In a nutshell
The authors analyzed the effectiveness of different skin-directed therapies for skin metastasis from advanced cancers.
Some background
Skin (cutaneous) metastasis is defined as the spread of cancer cells from the primary tumor to the skin. Based on reports, it is estimated that 5.3% of all cancer patients can develop skin metastasis. In addition, 45% of advanced melanoma patients, on average, develop skin metastasis. Skin metastasis can cause major side-effects such as infection, bleeding and pain. Systemic therapy (treatment that affects the whole body) has not been very effective in treating skin metastasis. Skin-directed therapy (local treatment affecting the skin only) has shown potential in reducing the severity of the symptoms experienced and improving overall response to treatments.
Methods & findings
The authors aimed to assess the effectiveness of skin-directed therapies for cutaneous metastasis from several clinical studies.

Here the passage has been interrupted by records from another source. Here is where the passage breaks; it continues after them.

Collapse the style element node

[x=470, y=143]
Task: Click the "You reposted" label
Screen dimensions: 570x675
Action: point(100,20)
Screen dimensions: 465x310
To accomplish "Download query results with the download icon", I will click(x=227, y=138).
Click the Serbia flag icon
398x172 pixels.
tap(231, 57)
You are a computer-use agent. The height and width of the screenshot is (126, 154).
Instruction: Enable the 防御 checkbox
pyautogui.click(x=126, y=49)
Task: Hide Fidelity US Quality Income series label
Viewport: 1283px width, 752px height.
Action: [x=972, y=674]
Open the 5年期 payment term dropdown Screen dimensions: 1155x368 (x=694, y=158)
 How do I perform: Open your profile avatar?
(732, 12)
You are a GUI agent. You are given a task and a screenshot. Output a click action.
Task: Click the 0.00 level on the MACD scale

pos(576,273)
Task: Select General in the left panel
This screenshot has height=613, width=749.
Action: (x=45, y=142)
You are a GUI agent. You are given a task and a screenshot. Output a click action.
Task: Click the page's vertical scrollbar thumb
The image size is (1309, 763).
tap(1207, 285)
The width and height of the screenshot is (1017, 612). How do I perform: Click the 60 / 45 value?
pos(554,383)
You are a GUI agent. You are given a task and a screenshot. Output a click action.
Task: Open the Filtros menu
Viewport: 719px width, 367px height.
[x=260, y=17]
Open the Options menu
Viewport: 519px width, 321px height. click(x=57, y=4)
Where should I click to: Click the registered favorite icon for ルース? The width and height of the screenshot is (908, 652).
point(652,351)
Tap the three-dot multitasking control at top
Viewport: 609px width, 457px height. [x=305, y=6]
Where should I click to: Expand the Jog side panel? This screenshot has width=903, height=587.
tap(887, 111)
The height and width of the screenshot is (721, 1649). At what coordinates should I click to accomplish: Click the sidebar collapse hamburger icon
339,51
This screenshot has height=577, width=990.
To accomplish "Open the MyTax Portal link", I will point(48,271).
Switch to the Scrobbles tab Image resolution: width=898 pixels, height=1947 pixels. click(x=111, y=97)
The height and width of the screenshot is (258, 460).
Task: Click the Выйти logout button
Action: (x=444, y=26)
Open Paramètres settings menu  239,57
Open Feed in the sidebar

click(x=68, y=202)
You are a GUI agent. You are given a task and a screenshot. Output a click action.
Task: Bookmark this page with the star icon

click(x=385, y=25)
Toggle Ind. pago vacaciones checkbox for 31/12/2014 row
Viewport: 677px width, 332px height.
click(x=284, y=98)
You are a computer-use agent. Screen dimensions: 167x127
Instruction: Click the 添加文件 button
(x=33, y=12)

Overall, data from 4,313 cases of cutaneous metastases, from 47 studies, were analyzed. Five different skin-directed therapies were identified. These are as follows. Electrochemotherapy is the use of electrical pulses for increased absorption of chemotherapy. Photodynamic therapy uses light and a specific drug to treat cancer cells. Radiotherapy directs a beam of radiation at the tumor site to kill cancer cells. Intralesional therapy involves using a drug that is injected directly into the lesion (abnormal skin). Topical therapy uses specific medications that are applied directly on to the skin.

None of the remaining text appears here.